YOUR INSTRUCTIONS:
Scan the records for the word "computer". Copy each line that includes it.

--- START ---

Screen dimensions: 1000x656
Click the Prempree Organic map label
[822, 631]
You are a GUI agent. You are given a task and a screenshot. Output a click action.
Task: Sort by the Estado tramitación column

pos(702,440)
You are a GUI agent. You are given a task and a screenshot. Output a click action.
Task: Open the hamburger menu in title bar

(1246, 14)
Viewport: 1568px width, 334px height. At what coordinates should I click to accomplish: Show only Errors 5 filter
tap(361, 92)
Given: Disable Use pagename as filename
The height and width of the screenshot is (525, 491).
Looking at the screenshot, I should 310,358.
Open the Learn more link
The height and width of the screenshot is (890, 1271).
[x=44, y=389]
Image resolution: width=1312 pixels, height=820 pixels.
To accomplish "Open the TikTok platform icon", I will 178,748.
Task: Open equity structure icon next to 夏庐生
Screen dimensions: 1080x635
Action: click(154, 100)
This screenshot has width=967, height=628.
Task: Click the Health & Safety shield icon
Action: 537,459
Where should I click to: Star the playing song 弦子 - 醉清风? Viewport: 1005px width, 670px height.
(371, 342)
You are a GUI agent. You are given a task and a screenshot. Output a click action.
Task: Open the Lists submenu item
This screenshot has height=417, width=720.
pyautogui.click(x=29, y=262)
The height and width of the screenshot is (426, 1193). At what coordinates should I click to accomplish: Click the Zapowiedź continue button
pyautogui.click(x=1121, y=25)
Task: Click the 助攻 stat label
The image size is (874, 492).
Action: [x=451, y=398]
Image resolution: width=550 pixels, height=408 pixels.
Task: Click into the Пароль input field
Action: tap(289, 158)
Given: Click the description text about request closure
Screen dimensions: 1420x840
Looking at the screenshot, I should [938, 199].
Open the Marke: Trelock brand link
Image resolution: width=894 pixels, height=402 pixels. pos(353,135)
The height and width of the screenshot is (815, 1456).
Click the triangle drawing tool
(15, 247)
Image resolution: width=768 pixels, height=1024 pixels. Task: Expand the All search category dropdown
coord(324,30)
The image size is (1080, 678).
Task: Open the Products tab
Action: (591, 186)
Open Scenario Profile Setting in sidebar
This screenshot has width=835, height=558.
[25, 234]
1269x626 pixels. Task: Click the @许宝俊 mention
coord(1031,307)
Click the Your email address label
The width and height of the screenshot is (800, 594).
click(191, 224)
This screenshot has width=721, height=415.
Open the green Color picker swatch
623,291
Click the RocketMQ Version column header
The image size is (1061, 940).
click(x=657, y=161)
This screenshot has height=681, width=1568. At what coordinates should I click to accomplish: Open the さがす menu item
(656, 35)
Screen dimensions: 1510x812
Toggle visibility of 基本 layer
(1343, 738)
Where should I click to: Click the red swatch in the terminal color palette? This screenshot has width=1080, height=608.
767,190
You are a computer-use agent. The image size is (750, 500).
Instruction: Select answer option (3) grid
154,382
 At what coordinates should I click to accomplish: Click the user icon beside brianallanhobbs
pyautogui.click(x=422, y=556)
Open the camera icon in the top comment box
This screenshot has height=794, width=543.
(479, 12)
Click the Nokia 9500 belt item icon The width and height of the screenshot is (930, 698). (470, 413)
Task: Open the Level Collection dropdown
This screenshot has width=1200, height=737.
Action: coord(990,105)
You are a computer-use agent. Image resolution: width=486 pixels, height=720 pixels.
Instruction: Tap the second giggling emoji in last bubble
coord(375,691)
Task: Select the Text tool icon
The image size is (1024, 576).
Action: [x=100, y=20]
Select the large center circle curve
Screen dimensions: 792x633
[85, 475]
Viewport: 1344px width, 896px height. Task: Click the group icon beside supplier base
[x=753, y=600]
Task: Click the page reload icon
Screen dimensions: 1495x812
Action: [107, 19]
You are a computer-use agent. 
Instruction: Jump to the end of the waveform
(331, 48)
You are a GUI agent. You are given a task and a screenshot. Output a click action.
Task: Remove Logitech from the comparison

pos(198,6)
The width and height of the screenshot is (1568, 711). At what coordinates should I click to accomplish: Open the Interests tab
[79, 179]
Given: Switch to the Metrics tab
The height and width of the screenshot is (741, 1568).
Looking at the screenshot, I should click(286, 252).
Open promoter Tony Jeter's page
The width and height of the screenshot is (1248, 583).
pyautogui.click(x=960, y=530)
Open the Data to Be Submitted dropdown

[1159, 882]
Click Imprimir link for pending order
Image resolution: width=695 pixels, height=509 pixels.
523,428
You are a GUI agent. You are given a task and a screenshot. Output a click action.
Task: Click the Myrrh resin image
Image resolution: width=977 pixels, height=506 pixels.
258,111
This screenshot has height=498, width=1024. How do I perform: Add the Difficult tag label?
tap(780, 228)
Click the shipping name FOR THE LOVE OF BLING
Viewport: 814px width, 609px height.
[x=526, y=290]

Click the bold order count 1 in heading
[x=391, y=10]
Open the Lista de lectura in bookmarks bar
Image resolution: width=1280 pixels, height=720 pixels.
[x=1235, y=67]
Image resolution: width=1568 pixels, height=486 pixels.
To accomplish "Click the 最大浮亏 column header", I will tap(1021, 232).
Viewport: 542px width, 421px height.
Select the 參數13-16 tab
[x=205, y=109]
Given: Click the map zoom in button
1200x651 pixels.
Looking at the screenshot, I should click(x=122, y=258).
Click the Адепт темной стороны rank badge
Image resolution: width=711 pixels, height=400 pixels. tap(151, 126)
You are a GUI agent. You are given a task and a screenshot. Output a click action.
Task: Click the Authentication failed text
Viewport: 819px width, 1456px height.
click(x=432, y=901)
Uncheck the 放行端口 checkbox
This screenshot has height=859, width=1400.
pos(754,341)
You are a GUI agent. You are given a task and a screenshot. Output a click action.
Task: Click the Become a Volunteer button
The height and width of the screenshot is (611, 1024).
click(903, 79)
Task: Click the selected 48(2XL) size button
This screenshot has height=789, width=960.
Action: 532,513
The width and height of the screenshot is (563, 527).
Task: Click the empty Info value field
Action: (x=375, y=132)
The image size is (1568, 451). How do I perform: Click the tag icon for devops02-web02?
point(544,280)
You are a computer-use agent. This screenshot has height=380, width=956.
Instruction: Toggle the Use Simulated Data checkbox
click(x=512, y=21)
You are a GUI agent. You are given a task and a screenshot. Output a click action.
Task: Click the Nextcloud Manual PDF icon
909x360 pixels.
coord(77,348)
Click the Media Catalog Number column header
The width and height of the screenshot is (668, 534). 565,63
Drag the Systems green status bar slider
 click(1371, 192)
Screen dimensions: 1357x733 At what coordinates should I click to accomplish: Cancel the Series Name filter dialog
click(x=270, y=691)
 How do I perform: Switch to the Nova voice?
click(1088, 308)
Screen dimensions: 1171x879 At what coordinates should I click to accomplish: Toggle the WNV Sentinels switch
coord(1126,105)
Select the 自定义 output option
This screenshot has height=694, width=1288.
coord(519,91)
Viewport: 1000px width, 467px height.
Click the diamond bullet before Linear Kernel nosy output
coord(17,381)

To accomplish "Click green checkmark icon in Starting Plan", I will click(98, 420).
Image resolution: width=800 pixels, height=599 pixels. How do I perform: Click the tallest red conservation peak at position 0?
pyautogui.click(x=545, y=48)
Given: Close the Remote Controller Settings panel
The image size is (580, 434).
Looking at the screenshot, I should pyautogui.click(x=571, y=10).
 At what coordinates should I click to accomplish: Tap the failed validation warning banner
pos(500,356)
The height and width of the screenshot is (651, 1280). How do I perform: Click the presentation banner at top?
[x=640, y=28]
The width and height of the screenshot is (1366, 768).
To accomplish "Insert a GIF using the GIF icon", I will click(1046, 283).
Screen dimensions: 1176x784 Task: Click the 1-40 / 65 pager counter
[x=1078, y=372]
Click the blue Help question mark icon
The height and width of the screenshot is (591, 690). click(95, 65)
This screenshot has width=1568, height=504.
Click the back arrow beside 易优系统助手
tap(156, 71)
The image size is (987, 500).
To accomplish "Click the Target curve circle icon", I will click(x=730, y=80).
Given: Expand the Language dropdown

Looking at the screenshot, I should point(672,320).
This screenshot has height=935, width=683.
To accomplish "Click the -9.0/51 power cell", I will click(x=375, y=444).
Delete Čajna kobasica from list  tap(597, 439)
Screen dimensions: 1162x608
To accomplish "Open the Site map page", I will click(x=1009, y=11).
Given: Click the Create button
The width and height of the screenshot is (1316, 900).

--- END ---

RESPONSE BELOW:
You are a computer-use agent. The image size is (750, 500).
You are a computer-use agent. Image resolution: width=486 pixels, height=720 pixels.
You are a computer-use agent. 
You are a computer-use agent. This screenshot has height=380, width=956.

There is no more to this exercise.